REQUIRED ACTION = Give back every record word for word, but keep the pictures out.

(Recorded data)
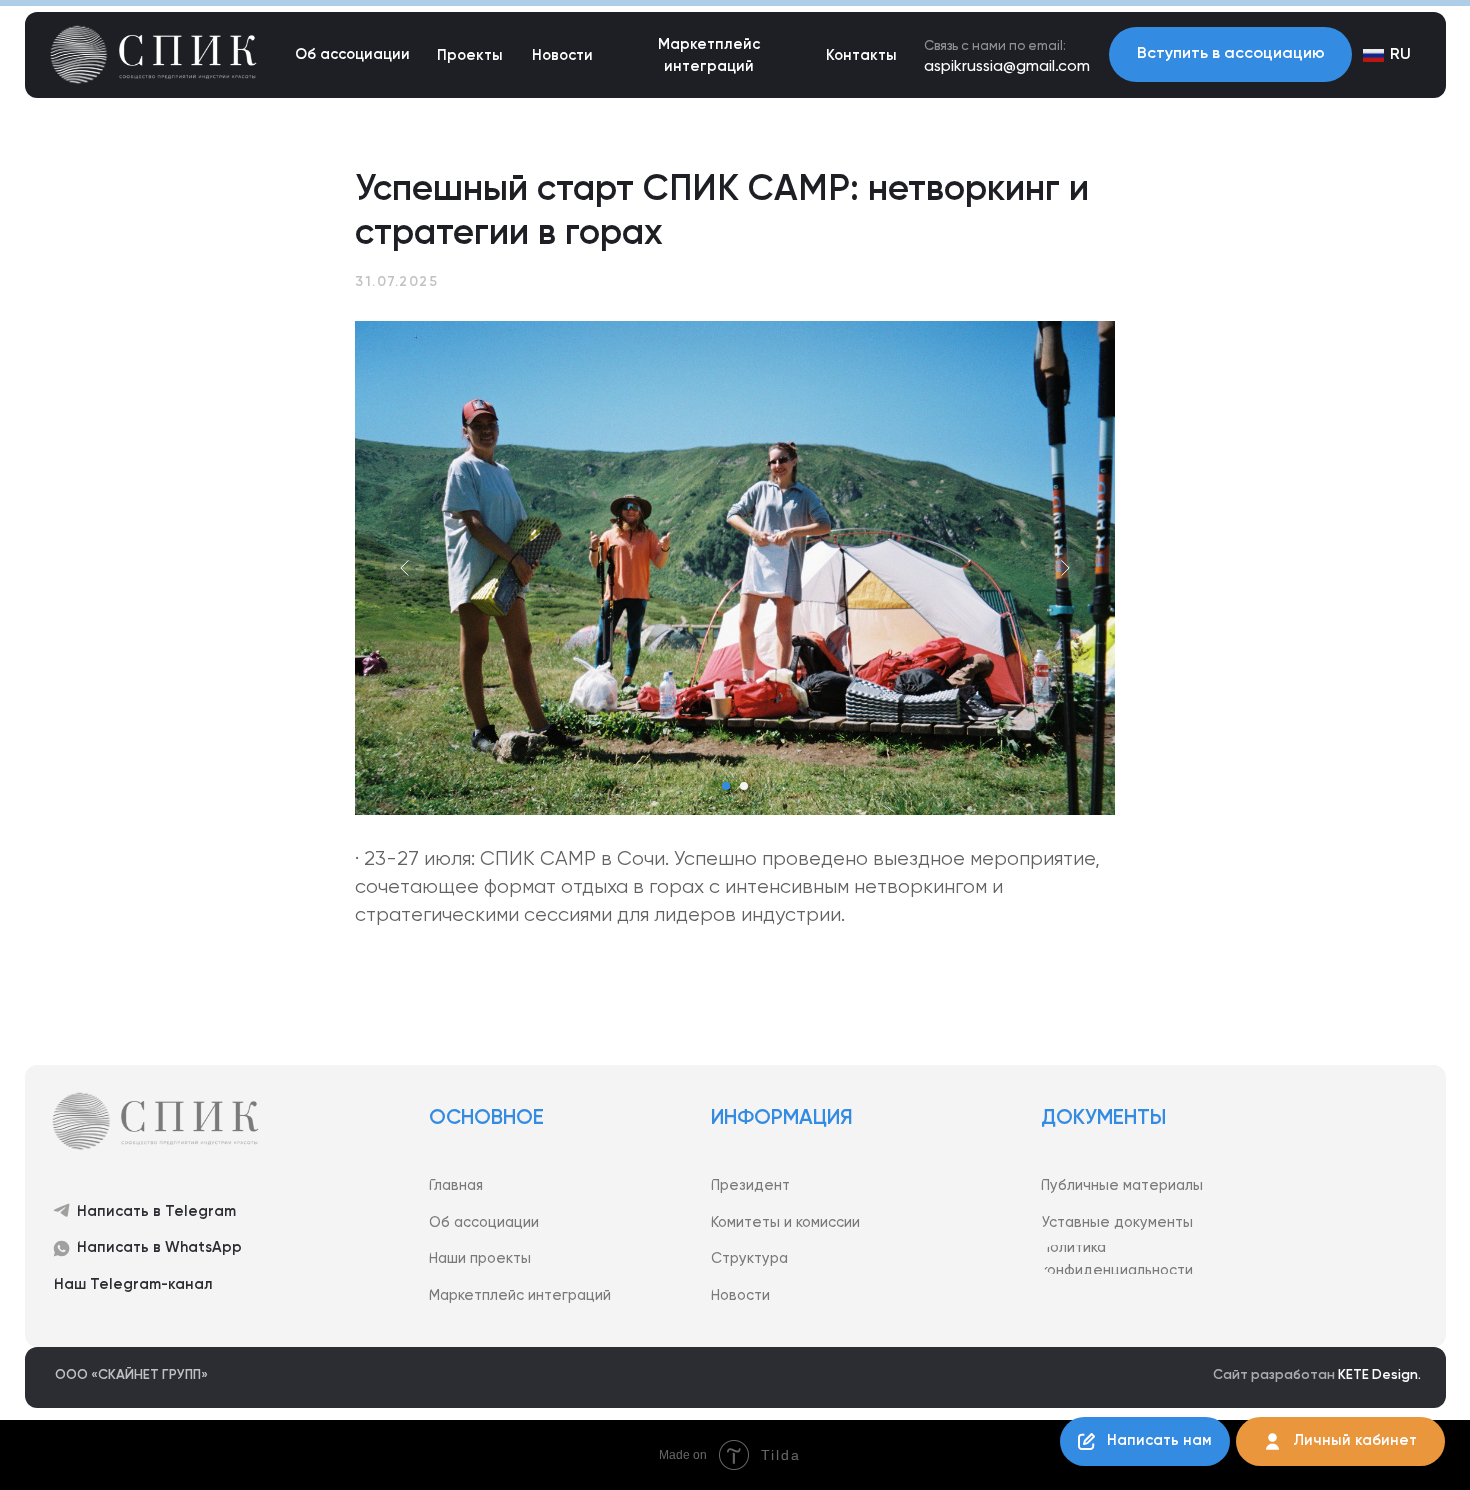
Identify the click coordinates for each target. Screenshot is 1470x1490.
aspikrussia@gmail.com (1007, 67)
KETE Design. (1379, 1375)
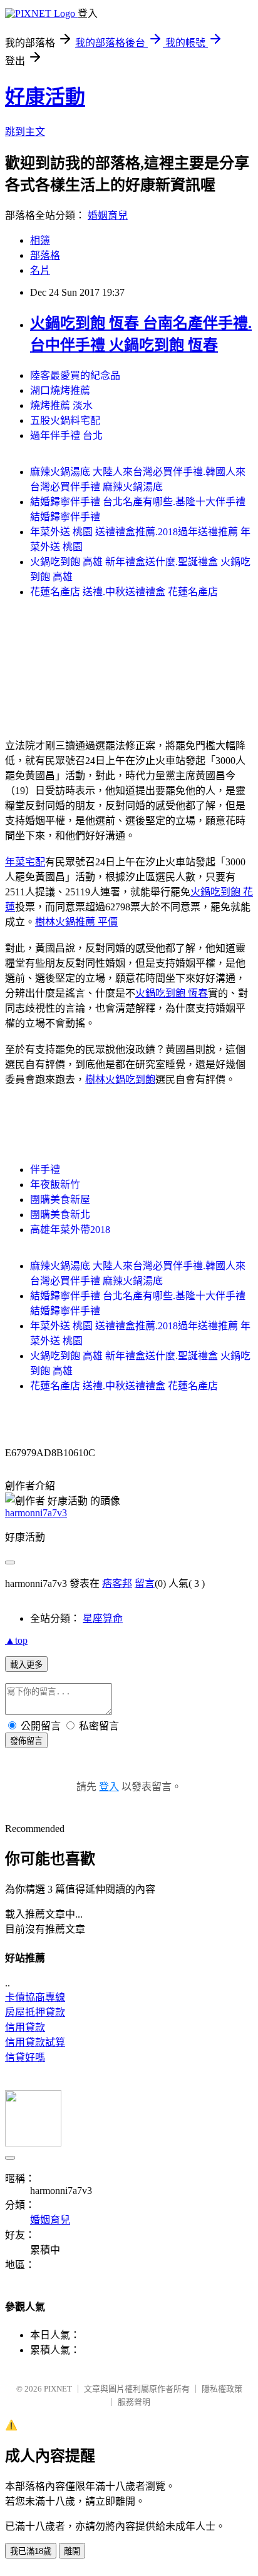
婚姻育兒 (108, 215)
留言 (145, 1583)
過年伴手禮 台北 (66, 435)
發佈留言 (26, 1741)
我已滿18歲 (30, 2551)
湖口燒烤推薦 (60, 390)
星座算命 (103, 1618)
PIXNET (58, 2388)
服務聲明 (134, 2402)
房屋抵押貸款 (35, 2012)
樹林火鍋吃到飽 (120, 1079)
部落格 (45, 255)
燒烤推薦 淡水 (61, 405)
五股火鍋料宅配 (65, 420)
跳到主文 (25, 131)
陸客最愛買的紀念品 (75, 375)
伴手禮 (45, 1169)
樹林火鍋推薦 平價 (76, 922)
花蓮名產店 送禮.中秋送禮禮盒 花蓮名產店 (124, 591)
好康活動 (45, 97)
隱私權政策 (222, 2388)
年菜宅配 (25, 862)
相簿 (40, 240)
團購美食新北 (60, 1214)
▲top (16, 1640)
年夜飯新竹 (55, 1184)
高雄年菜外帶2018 (70, 1229)
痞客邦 (117, 1583)
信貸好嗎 (25, 2057)
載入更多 (26, 1664)
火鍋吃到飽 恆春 (171, 993)
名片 (40, 270)
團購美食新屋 (60, 1199)
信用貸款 (25, 2027)
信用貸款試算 (35, 2042)
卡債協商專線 (35, 1997)
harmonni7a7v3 (36, 1512)
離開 (72, 2551)
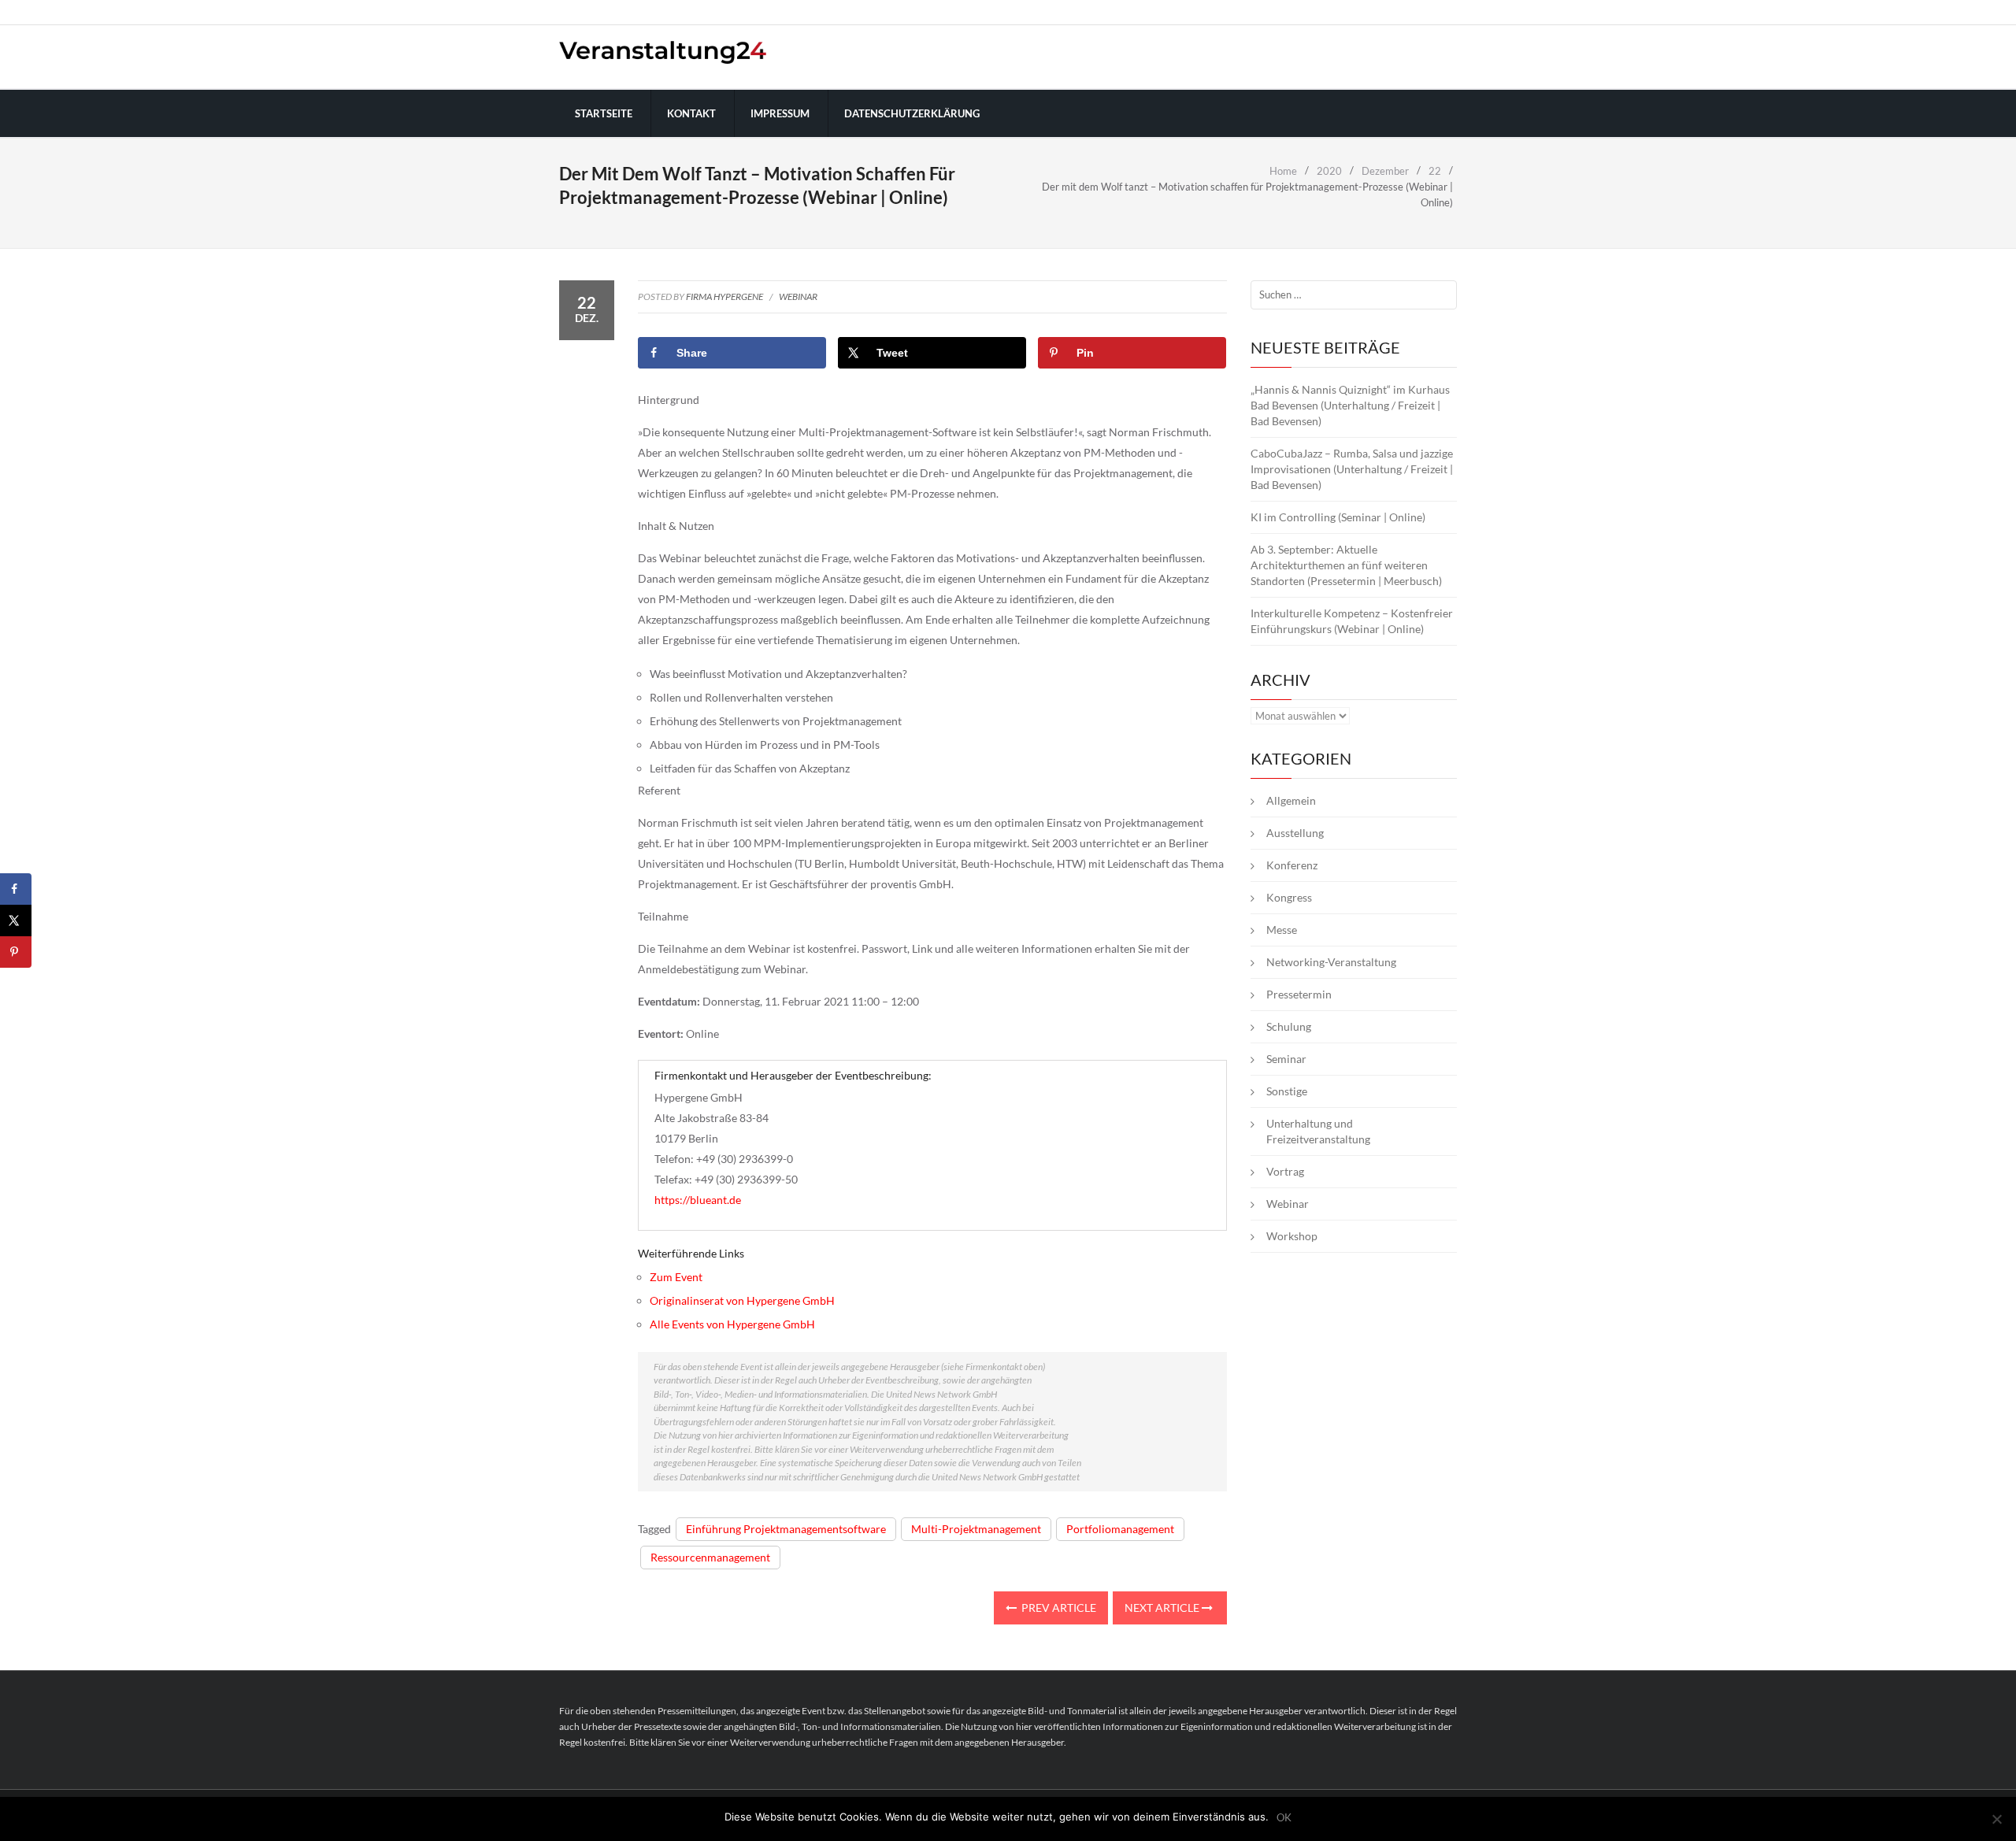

EXERCISE SOLUTION =
Identify the click coordinates for each target. Screenshot is 1470x1490.
aspikrussia@gmail.com (1007, 67)
KETE Design. (1379, 1375)
婚姻育兒 (108, 215)
留言 (145, 1583)
過年伴手禮 台北 (66, 435)
發佈留言 (26, 1741)
我已滿18歲 (30, 2551)
湖口燒烤推薦 (60, 390)
星座算命 (103, 1618)
PIXNET (58, 2388)
服務聲明 (134, 2402)
房屋抵押貸款 (35, 2012)
樹林火鍋吃到飽 (120, 1079)
部落格 (45, 255)
燒烤推薦 淡水 (61, 405)
五股火鍋料宅配 (65, 420)
跳到主文 (25, 131)
陸客最愛買的紀念品 (75, 375)
伴手禮 (45, 1169)
樹林火鍋推薦 平價 (76, 922)
花蓮名產店 送禮.中秋送禮禮盒 花蓮名產店 (124, 591)
好康活動 (45, 97)
隱私權政策 (222, 2388)
年菜宅配 (25, 862)
相簿 (40, 240)
團購美食新北 (60, 1214)
▲top (16, 1640)
年夜飯新竹 (55, 1184)
高雄年菜外帶2018 (70, 1229)
痞客邦 (117, 1583)
信貸好嗎 (25, 2057)
載入更多 (26, 1664)
火鍋吃到飽 恆春 (171, 993)
名片 (40, 270)
團購美食新屋 (60, 1199)
信用貸款 (25, 2027)
信用貸款試算 (35, 2042)
卡債協商專線 (35, 1997)
harmonni7a7v3 (36, 1512)
離開 (72, 2551)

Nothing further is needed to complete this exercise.